- Born: Vilna, Vilna Governorate, Russian Empire
- Died: 29 May 1885
- Writing career
- Language: Hebrew
- Genre: Poetry

= Naphtali Wolf Tur =

Russian Hebraist

Naphtali Wolf Tur (נפתלי זאב טור; died 29 May 1885) (Note: 8 June 1884, according to William Zeitlin.) was a Russian Hebraist of Jewish descent.

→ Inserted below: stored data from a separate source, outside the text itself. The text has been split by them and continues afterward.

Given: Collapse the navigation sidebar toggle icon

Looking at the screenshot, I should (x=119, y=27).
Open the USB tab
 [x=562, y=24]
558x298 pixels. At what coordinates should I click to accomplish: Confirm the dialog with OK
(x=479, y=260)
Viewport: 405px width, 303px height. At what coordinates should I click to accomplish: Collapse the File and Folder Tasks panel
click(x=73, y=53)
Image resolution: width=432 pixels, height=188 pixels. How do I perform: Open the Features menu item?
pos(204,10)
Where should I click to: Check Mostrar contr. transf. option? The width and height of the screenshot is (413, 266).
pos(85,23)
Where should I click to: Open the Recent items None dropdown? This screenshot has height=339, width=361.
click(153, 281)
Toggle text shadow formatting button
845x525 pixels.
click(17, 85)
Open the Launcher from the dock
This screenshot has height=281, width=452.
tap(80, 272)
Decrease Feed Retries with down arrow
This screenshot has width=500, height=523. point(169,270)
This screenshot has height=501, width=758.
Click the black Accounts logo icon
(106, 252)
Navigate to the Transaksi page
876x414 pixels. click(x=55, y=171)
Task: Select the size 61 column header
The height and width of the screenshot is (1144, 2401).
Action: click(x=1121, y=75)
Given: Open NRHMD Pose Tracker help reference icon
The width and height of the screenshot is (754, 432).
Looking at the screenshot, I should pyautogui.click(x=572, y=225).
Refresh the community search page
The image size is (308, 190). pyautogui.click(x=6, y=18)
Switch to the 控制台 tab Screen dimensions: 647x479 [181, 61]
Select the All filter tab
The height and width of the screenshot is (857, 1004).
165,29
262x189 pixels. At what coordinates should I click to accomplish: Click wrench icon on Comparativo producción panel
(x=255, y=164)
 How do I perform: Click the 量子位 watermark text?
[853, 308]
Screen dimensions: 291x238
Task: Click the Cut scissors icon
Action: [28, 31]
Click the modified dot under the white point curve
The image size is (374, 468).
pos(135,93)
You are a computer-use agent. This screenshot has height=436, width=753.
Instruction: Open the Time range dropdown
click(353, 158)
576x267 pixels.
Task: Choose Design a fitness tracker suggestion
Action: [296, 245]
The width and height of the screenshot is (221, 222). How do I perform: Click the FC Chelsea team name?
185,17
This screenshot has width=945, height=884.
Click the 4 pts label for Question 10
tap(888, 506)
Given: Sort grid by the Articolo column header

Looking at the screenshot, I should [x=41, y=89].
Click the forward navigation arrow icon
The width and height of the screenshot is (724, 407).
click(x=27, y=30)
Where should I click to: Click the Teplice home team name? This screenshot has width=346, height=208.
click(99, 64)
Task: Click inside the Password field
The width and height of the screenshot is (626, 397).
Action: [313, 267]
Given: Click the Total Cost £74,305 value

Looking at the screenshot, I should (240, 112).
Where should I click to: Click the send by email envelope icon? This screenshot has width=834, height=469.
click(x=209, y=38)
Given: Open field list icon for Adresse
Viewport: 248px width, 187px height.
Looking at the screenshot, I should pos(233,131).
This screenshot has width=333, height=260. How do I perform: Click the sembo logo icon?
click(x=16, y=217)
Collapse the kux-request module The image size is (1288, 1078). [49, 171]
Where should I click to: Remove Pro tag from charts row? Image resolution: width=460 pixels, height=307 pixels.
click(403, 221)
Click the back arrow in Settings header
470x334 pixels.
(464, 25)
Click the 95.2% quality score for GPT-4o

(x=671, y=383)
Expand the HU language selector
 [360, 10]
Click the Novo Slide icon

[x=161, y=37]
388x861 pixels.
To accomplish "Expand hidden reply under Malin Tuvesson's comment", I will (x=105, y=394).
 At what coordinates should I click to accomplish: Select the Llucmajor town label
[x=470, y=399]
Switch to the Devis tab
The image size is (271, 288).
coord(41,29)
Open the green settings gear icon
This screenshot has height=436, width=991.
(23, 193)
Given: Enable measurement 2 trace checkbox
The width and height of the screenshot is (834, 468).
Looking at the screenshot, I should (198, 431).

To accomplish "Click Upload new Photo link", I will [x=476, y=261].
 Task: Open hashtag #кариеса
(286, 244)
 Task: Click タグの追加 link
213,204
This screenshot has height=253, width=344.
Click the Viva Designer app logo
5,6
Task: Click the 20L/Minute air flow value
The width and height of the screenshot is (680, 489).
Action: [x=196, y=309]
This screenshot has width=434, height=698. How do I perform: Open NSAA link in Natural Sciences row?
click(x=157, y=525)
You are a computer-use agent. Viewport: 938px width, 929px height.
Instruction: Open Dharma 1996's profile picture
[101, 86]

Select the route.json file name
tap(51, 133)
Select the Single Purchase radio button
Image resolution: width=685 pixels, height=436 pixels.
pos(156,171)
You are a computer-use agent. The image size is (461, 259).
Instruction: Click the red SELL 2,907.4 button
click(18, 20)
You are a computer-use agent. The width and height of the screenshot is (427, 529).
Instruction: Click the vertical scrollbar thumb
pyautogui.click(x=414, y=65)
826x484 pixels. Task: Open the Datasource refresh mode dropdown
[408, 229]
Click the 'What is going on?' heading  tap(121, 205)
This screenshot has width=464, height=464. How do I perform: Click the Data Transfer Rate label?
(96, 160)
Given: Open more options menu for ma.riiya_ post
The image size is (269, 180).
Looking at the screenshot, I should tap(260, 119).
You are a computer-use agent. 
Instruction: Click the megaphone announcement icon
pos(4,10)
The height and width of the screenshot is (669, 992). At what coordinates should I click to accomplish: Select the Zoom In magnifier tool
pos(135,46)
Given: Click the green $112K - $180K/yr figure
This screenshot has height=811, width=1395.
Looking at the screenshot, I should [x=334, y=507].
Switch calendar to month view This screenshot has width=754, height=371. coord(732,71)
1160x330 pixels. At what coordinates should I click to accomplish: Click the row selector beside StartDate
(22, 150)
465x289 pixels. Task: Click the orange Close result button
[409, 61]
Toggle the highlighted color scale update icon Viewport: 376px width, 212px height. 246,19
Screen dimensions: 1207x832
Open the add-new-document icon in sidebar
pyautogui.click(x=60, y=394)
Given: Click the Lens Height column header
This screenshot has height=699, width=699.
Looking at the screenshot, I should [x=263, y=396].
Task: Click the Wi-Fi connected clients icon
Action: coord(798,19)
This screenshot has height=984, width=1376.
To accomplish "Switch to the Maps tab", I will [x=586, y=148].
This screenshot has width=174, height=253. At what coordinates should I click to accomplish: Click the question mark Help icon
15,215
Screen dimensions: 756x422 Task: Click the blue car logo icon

Born in Vilna, Tur settled in Warsaw, where he taught Hebrew and several modern languages. He was a talented poet; but, owing to his untimely death, most of his productions remained unpublished, including a collection of verse entitled Benot ha-shir. Those poems which were printed include Ha-yovel, a long poem in honour of Sir Moses Montefiore's centenary, Geveret ha-ḥeshbon, and El ha-ishah. Several of his poems were published in Avrom Ber Gotlober's Ha-boker or.

==Partial bibliography==
- "Ha-yovel" (1884)

- "Geveret ha-ḥeshbon" (1885)
- "El ha-ishah" (1885)
- "Hegionei kayitz" (1886)
- "Le-yedidi Hashem... / Ha-meshorer" (1889)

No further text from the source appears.